Luego de unas piezas, Chan Chan, en la cúspide de la fiebre de Buena Vista Social Club. Hasta la más pintada se aflojó para lo que venía. El Carretero y todos los presentes corearon en perfecto castellano a caballo vamos pal monte. Luego vino el himno de la salsa venezolana. Guardé el minúsculo folleto del Hotel Royal Elysees en el que estaba haciendo notas, me acerque a la que estaba mas próxima y la invite a bailar- “voulez-vous dançer?" -mientras extendía mi mano. La mujer-bella-novia-del-guitarrista-mexicano la interceptó a medio camino.
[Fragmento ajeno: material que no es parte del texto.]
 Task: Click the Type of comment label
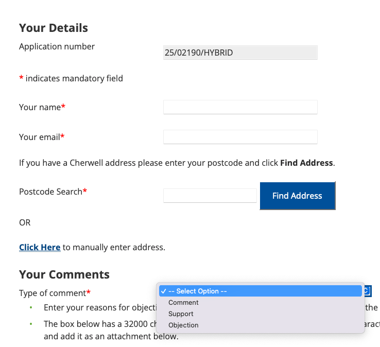[53, 293]
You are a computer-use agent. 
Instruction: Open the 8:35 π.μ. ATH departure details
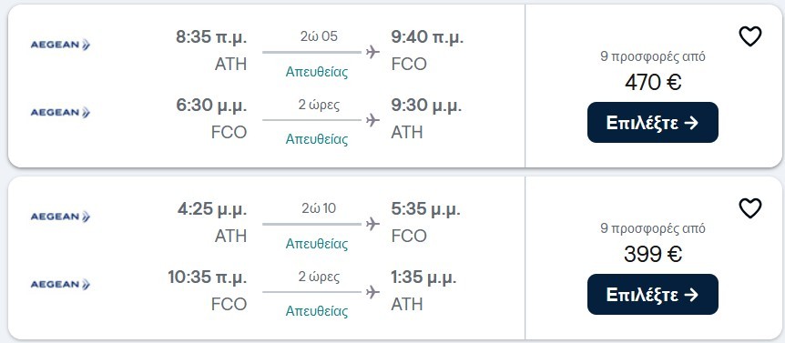(211, 51)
“Te he estado viendo viéndome”, “Sí ¿Quién puede dejar de hacerlo?” –lo resolvimos rápido. Hablamos tres o cuatro cosas y no terminamos de bailar Llorarás. Para cuando comenzó Decisiones, estábamos contra una pared en la oscura y corta rue de la Lingerie , ocultos por cientos de transeúntes. Guardando las distancias, éramos Henry Miller y Anaïs Nin, en pánico perdidos en un beso mientras Paris se doblaba sobre si misma en un carnaval. Laura, que no era ninguna Anaïs, ni siquiera una Anis, como decía Miller, me dio esa noche una lección de como un cuerpo y unas manos deben ser movidos entre pared y pantalón, luego bajo las sábanas, el último día de primavera, al otro lado del Atlántico.